Second India blackout in two days cuts power to 670 million
NEW DELHI, (Reuters) – Grids supplying electricity to half of India’s 1.2 billion people collapsed yesterday, trapping coal miners, stranding train travellers and plunging hospitals into darkness in the second major blackout in as many days.
Stretching from Assam, near China, to the Himalayas and the northwestern deserts of Rajasthan, the outage was the worst to hit India in more than a decade and embarrassed the government, which has failed to build up enough power capacity to meet soaring demand.
“Even before we could figure out the reason for yesterday’s failure, we had more grid failures today,” said R. N. Nayak, chairman of the state-run Power Grid Corporation.
Prime Minister Manmohan Singh has vowed to fast-track stalled power and infrastructure projects as well as introduce free market reforms aimed at reviving India’s flagging economy. But he has drawn fire for dragging his feet.

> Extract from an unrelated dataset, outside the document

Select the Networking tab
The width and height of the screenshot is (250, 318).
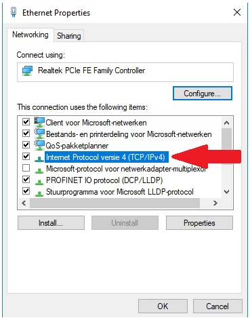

By the afternoon rush-hour, only about 40 percent of power was back up. Electricity had not been restored to all of the sweltering capital, New Delhi, and streets were clogged with commuters trying to get home.
“It’s certainly shameful. Power is a very basic amenity and situations like these should not occur,” said Unnayan Amitabh, 19, an intern with HSBC bank in New Delhi, as he was giving up on the underground train system and flagging down an auto-rickshaw to get home.
“They talk about big ticket reforms but can’t get something as essential as power supply right.”
Power Minister Sushilkumar Shinde blamed the system collapse on some states drawing more than their share of electricity from the over-burdened grid.